Consignes:
Rédigez la suite du texte sur l'empathie présenté ci-dessous, en commençant juste après sa dernière phrase.

Texte extrait:
* * *

L'empathie
est la capacité de se mettre à la place de l'autre et de comprendre
intimement ce qu'il ressent. L'empathie est essentielle dans les
sociétés humaines pour communiquer et souder chaque membre de la
communauté les uns aux autres. L'empathie est souvent décrite par
les évolutionnistes comme la source de la morale et de l'altruisme.
Pour autant, l'empathie ne conduit pas nécessairement à une
conduite éthique remarquable et à l'altruisme désintéressé. Une
personne manipulatrice peut avec l'empathie comprendre le désarroi
d'une personne et utiliser cette compréhension de ses états mentaux
pour mieux la contrôler. Il est donc important de comprendre ce
phénomène de l'empathie et de comprendre quand l'empathie est un
facteur propice à l'apparition de l'altruisme et la volonté de
faire le bien autour de soi. Daniel Batson a découvert 8 types
d'empathie. Je les expose tel que Matthieu Ricard les expose dans son
ouvrage « Plaidoyer pour l'altruisme » (éditions
NiL, Paris, 2013, pp. 56-60).
Ces
8 types d'empathie sont :
- 1°) la connaissance de l'état intérieur de l'autre
- 2°) l'imitation motrice et cérébrale
- 3°) la résonance émotionnelle
- 4°) se projeter intuitivement dans la situation de l'autre
- 5°) se représenter le plus clairement possible les sentiments d'autrui
- 6°) imaginer ce que nous ressentirions si nous étions à la place d'autrui
- 7°) la détresse empathique
- 8°) la sollicitude empathique
1°)
La connaissance de l'état intérieur d'une personne
nous permet de comprendre ce que l'autre ressent grâce aux signes
qu'il donne et qui indiquent cet état présent : grimace,
pleurs, agitation.... Cette connaissance peut nous conduire à
vouloir aider quelqu'un, mais pas nécessairement : on peut très
bien croiser quelqu'un qui pleure dans la rue. On sait que cette
personne est malheureuse, mais on peut très bien rester complètement
indifférent au sort de cette personne.
2°)
L'imitation motrice et cérébrale est un comportement
très courant. Quand nous regardons quelqu'un accomplir une action ou
exprimer quelque chose, notre esprit tend à imiter ce que nous
venons de voir, comme si nous accomplissions nous-mêmes l'action
alors que nous restons immobile. Ce phénomène est en partie causé
par les neurones-miroirs. Cette imitation motrice et cérébrale est
essentielle dans les processus d'apprentissage : le bébé
regarde les adultes autour de lui se déplacer debout et agiter les
lèvres, ce qui lui donne envie de se mettre sur ses deux jambes et
de commencer à babiller pour imiter les grands. Progressivement,
l'enfant finira par parler et s'exprimer dans la langue de ses
parents.

* * *

Lignes affichées:
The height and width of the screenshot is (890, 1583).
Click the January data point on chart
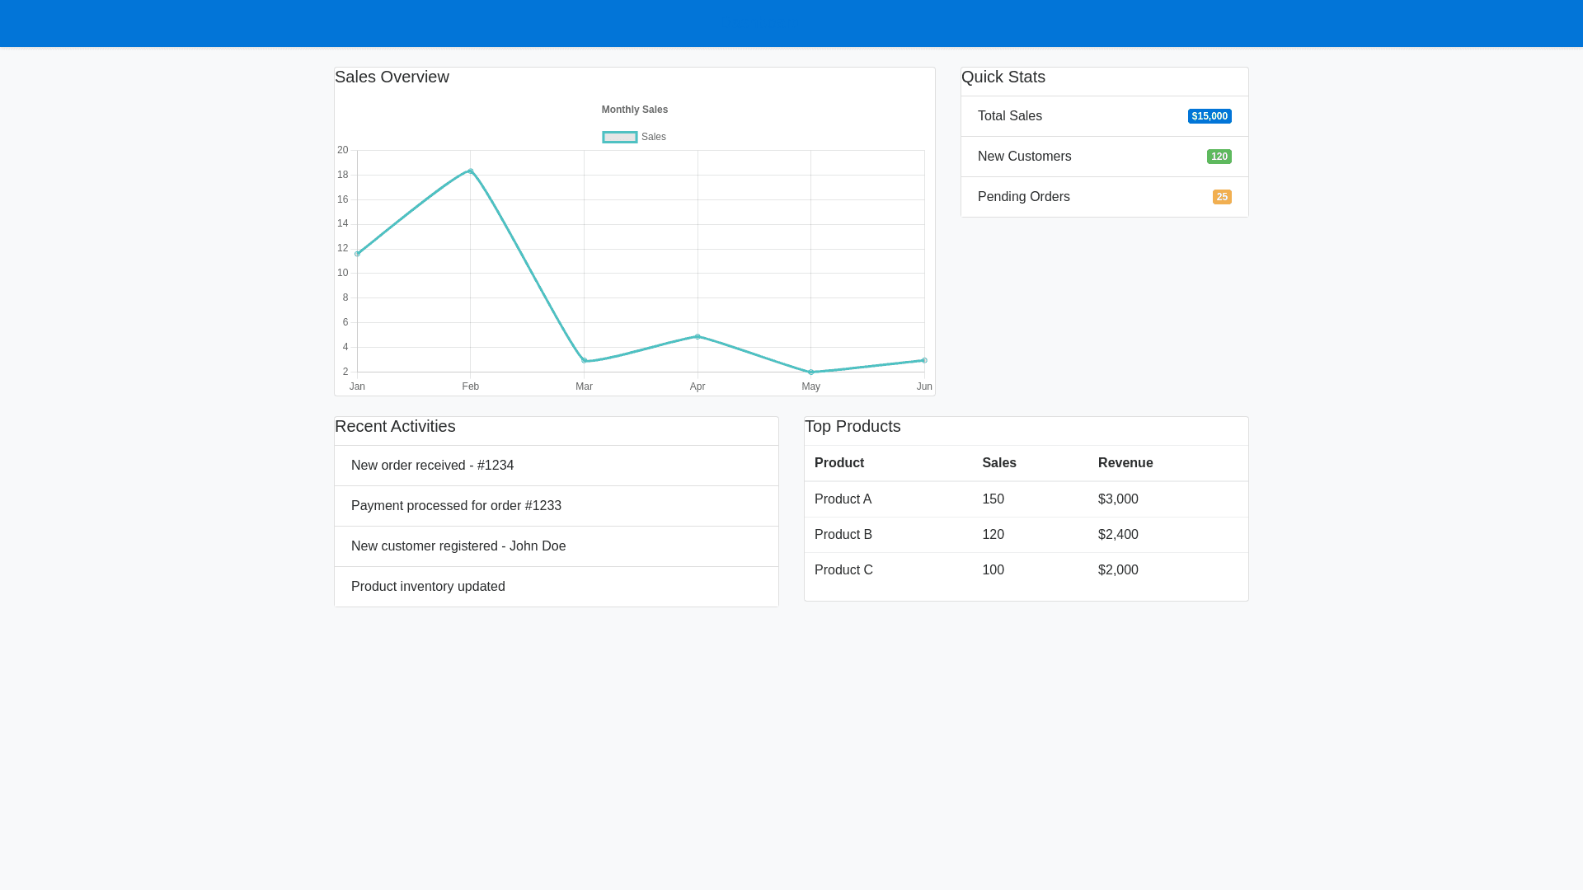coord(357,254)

* * *

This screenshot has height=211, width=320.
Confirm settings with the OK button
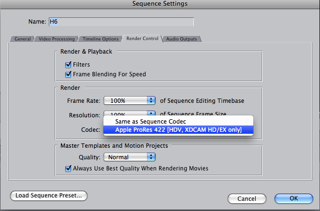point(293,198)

* * *

Réponse attendue:
Mais
pour autant, cette imitation motrice et cérébrale peut être
ambivalent du point de vue du développement de l'empathie et de
l'altruisme : cette imitation peut contribuer créer de la
contagion émotionnelle. Dans la contagion émotionnelle, on ressent
ce que l'autre ressent, mais sans faire clairement la distinction
entre soi-même et autrui. L'exemple typique est celui d'un bébé
qui se à pleurer uniquement parce que le bébé d'à côté se met à
pleurer aussi. La contagion émotionnelle est problématique du point
de vue du développement de l'altruisme parce que quelqu'un qui est
dans cet état risque de se refermer sur lui-même et mettre en place
des stratégies d'évitement pour ne pas être confronté à la
détresse de l'autre.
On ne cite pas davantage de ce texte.